The Minnesota Farm Transition Program offers a place where farmers who are ready to retire can connect with beginning farmers who may need help getting past the high capital costs of getting started, Jim Ostlie of the department's Agricultural Marketing and Development Division told the Winona Daily News.
'Our goal is to connect farmers looking to retire that have no heirs, desire to keep their farm in production and are willing to give an opportunity to the right person with a beginning farmer that doesn't have a farm to inherit or take over, nor has the financing to outright buy in or purchase,' he said.
Since the program launched last fall, more than 30 beginning farmers and nine retiring farmers have signed up to participate, and several others are currently working on arrangements. The state is working with farming organizations across Minnesota to get the word out and continue building the program, according to Ostlie.
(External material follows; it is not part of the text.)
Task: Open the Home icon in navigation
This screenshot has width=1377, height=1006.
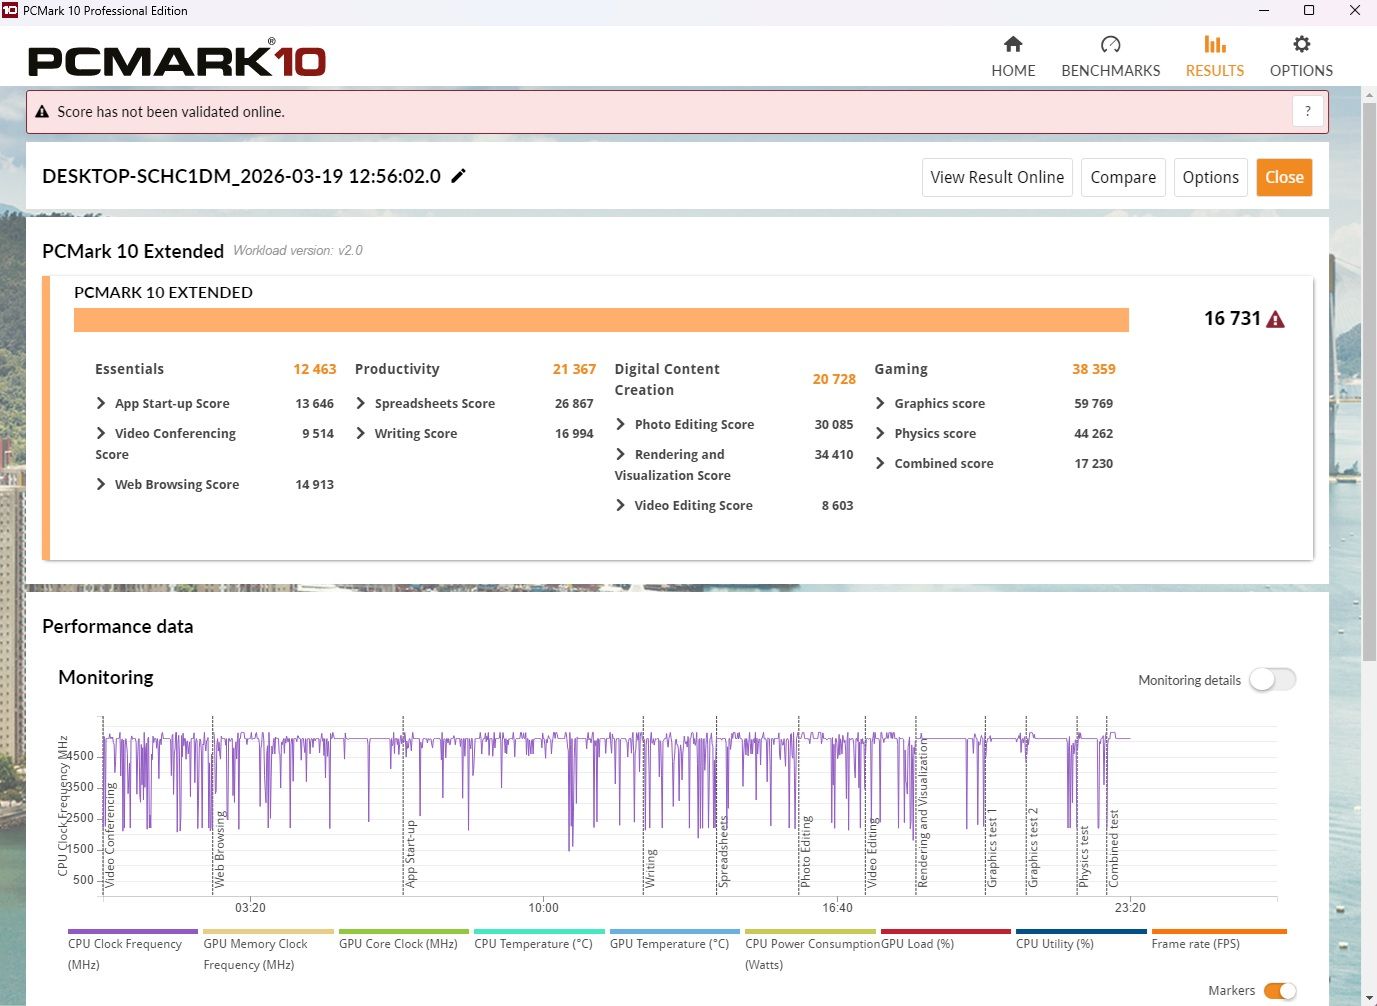Action: click(1013, 45)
Beginning farmer Hannah Brotherton of Rollingstone said financial barriers and the learning curve for starting up a farm factored into her decision to sign up for the state program.
'I think it's great that (the state is) pairing people up,' she said. 'It opens up doors to help people who can't get a farm.'
But the department emphasizes that signing up for the program simply creates opportunities, because there aren't any obligations involved until both sides are comfortable.
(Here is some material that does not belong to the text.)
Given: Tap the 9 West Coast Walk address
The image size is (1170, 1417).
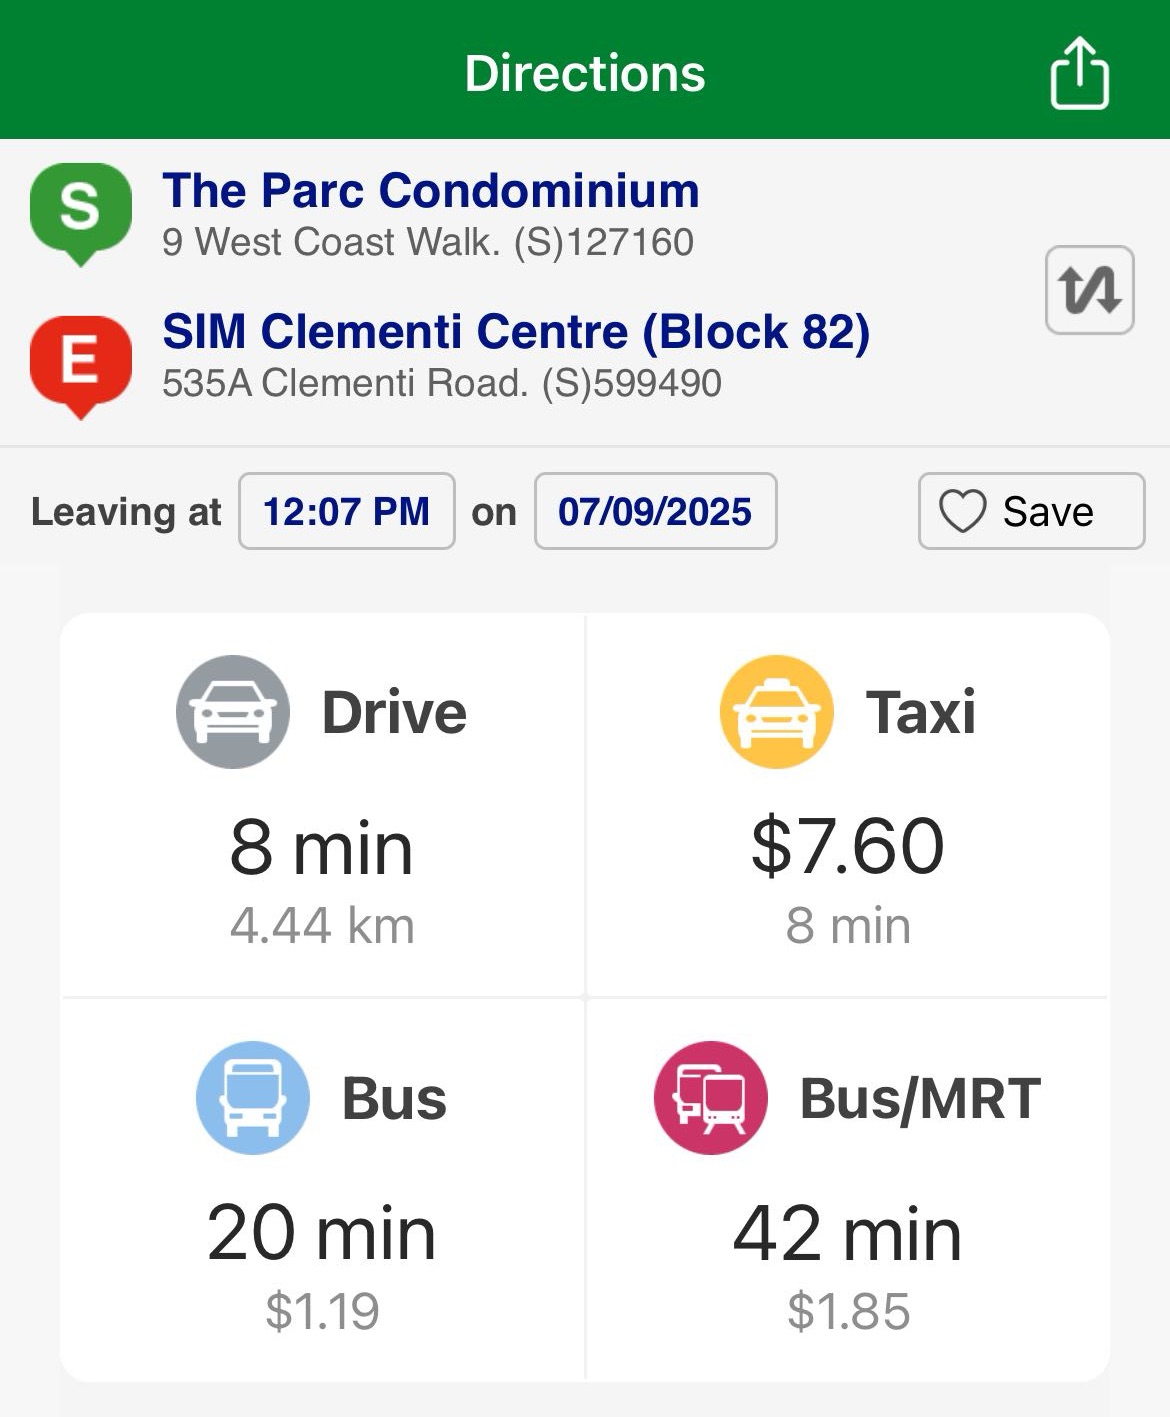Looking at the screenshot, I should click(428, 242).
'It takes quite a while for something to come to fruition,' Ostlie said. 'You want to make sure both parties are secure in what they want to do.'
Ostlie estimates that the process of transferring farm ownership takes five to 15 years. Many beginning farmers start out as the retiring farmer's employee so they can gradually learn the ropes through training and mentoring, and purchase assets.
Art Thicke, a La Crescent farmer who's in his 60s, started looking for a younger farmer who can take over his farm before the state program existed.
Thicke and his wife, Jean, recommend starting early and moving slowly. The couple said a years-long transition is important, because it allows time for both sides to consider the change, especially if something goes wrong.
'You need to start ahead of time,' Jean Thicke said, 'because it might be a trial-and-error situation.'
Art Thicke said he supports the new state program because having something in place to provide more information and make connections is crucial, especially for older farmers.